In a phone interview with TheDCNF, Mendoza said she agreed to allow DiSabato to use her husband’s name to raise money to help Ohio-based athletes, Olympic hopefuls and the families of fallen soldiers.
Instead of raising money for athletes and fallen soldiers’ families, Mendoza says that DiSabato used the funds to finance a mixed martial arts venture he had founded. Mendoza also later found that DiSabato failed to register the charity with Ohio’s secretary of state.
Mendoza was eventually forced to issue a cease and desist order against DiSabato for misrepresenting his fundraising efforts. She said that when she began asking DiSabato about the fund, he dismissed her inquiries and said that she had no right to the information she requested.
“As a military widow, I was bullied by a vindictive and manipulative Mike DiSabato,” Mendoza told TheDCNF, adding that DiSabato’s behavior toward her could best be described as “predatory.”
Mendoza says she believes that DiSabato has “highjacked” Jordan’s political position to settle personal and professional vendettas against OSU.
DiSabato sued OSU in 2008 claiming the wrongful termination of a sports merchandising deal he had with the university.
DiSabato did not respond to an email request seeking an interview.
Jordan is disputing another allegation made in the NBC News article, this one regarding a claim made by a lawyer for OSU about attempts to contact the Republican to discuss the Strauss allegations.
Kathleen Trafford of the firm Porter Wright Morris & Arthur said that attorneys with Perkins Coie, the law firm investigating the Strauss allegations on behalf of OSU, “had previously contacted Rep. Jordan’s office by email and phone to request that he participate in an interview.”
“To date, Rep. Jordan has not responded to those requests,” Trafford told NBC News. “The investigative team is continuing its efforts to schedule an interview with Rep. Jordan.”
But emails obtained by TheDCNF show that the inquires from Perkins Coie partner Markus Funk were sent to the inactive email address Jim.Jordan@mail.house.gov.
Funk sent emails on May 14 and May 24 attempting to speak with Jordan.
Trafford did not respond to TheDCNF’s email seeking comment.
Jordan is also receiving support from Russ Hellickson, who was OSU’s head wrestling coach when Jordan served as an assistant.
Hellickson said in a statement issued through Jordan’s congressional office that neither he nor Jordan ignored sexual abuse of OSU wrestlers.
“Neither Jim nor I would sidestep or avoid challenges for our wrestlers just because the circumstances were painful or uncomfortable — in fact, those are the kind of circumstances that motivated Jim the most,” reads the statement.

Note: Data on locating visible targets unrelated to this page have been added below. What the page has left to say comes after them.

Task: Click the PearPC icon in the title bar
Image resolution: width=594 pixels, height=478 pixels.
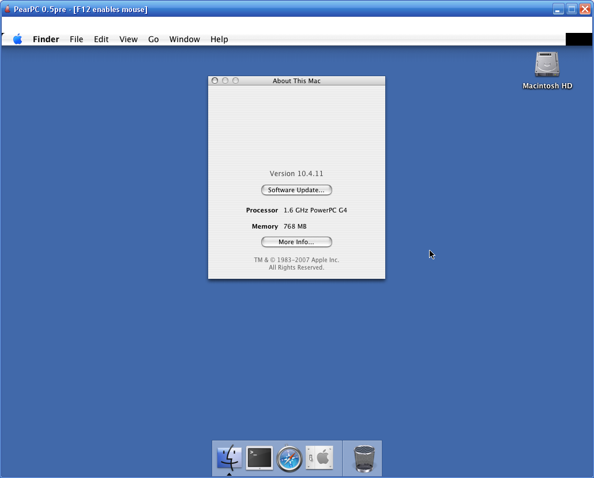Action: click(7, 9)

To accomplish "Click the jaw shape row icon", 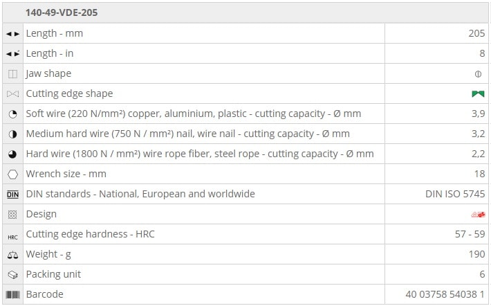I will (x=12, y=73).
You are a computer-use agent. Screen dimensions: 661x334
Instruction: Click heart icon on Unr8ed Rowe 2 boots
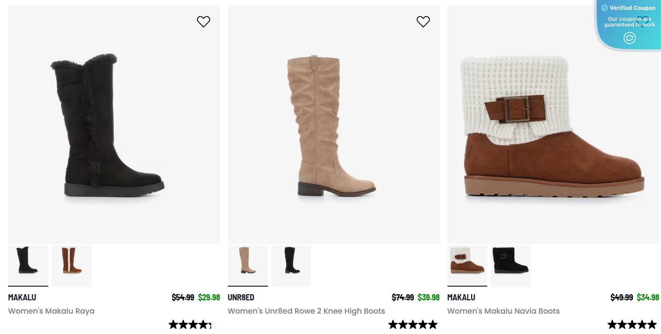pyautogui.click(x=423, y=22)

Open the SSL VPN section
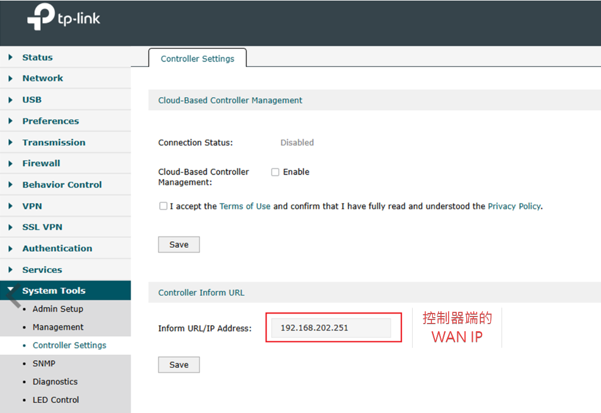[42, 227]
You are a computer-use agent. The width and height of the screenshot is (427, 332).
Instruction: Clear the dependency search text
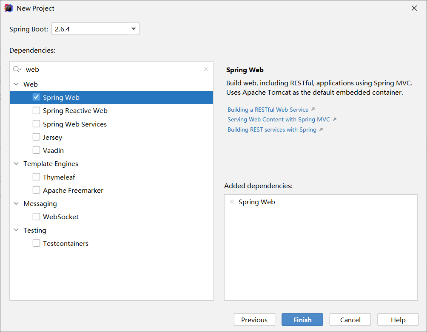(206, 69)
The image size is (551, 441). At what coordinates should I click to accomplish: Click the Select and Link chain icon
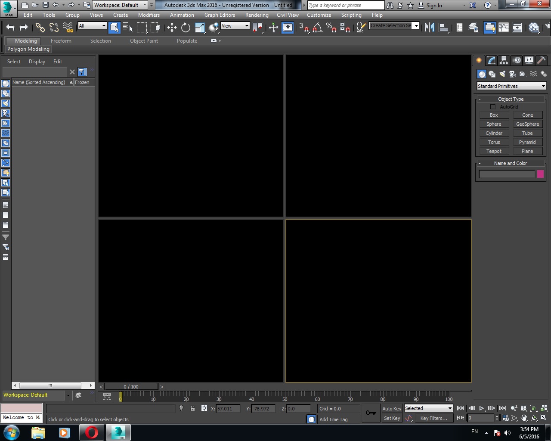pos(40,28)
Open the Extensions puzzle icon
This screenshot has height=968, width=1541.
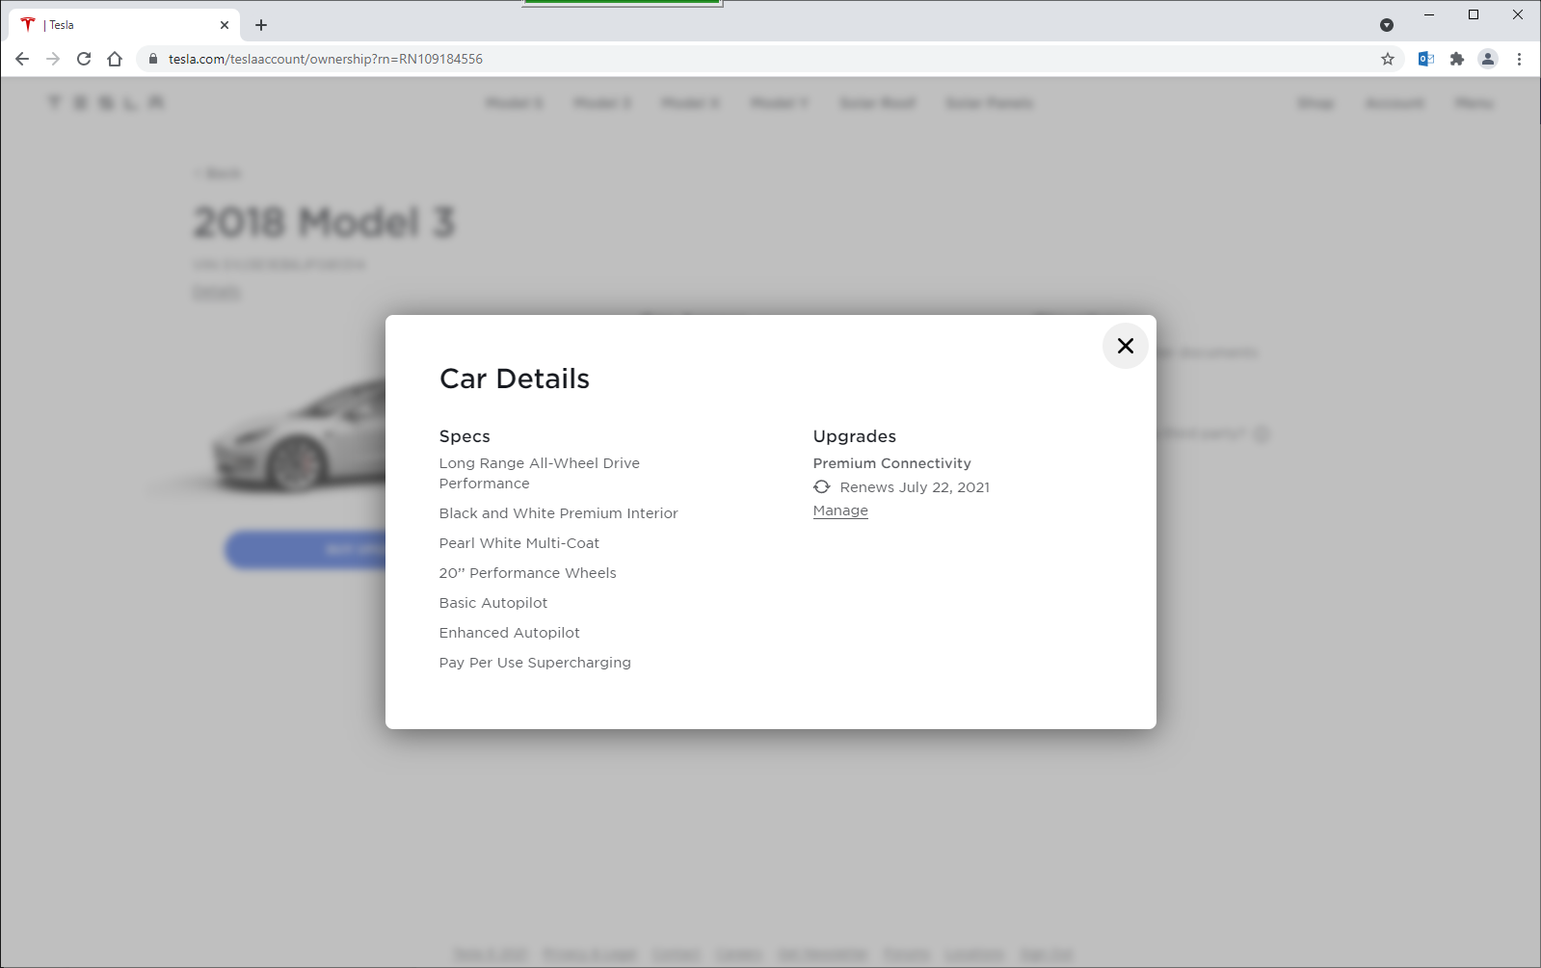[1457, 59]
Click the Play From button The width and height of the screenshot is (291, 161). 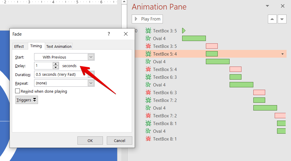147,19
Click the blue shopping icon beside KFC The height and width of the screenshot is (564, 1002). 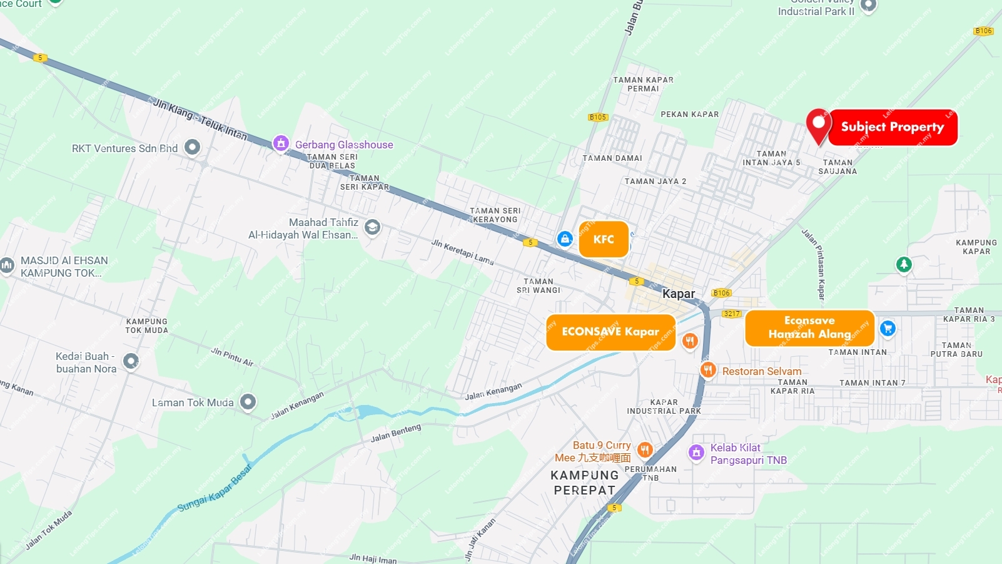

“At no time while Jim Jordan was a coach with me at Ohio State did either of us ignore abuse of our wrestlers. That is not the kind of man Jim is, and it is not the kind of coach that I was,” said Hellickson, who called Jordan “the most honorable man I have ever known.”
TheDCNF was unable to reach Hellickson prior to publication of this article. Yetts could not be reached for comment.